The exam will consist of multiple choice questions, one free responce question, and one coding question. It will require programming complete and correct C++ programs. Partial credit will only be given for working, compilable code that passes some test cases. Code that doesnt compile will not receive any credit. Multiple (but not unlimited) submissions will be allowed.

Instead of a practice programming question, you should prepare on your own to answer one of the following coding questions. In other words, the exam question will loosely require you to:

  • Make a Stack or Queue out of a std::list or std:vector
  • The simple functions to implement a tree such as those in lab_bst (not all of remove)

The free responce question will be on list, stacks, and/or queues. This will be similar to the ones from last exam but should be worded more clearly than some of the variants were last exam.

The content on the exam will cover all lecture material up through (and including) February 14th.
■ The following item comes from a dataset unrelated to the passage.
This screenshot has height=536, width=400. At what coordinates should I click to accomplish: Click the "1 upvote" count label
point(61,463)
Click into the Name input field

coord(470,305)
This will include some overlap with the previous two exams and will primarily focus on lists, arrays, and trees. It will not cover balanced binary search trees.

There is a practice exam covering the ideas on prairieLearn


Example Free Response Question

Consider a class Things that is implemented using a singly linked list but stores the following and nothing else.

  • a pointer head that points to the first node in the linked list.
  • a pointer middle that always points to the node at the integer index $\lfloor length/2 \rfloor$.
  • a integer size that stores the number of elements in the list

Describe an algorithm for insert at head as well as the big-$O$ runtime for that algorithm. This should be the fastest algorithm given the above constraints.

The answer must be in the form of English sentences.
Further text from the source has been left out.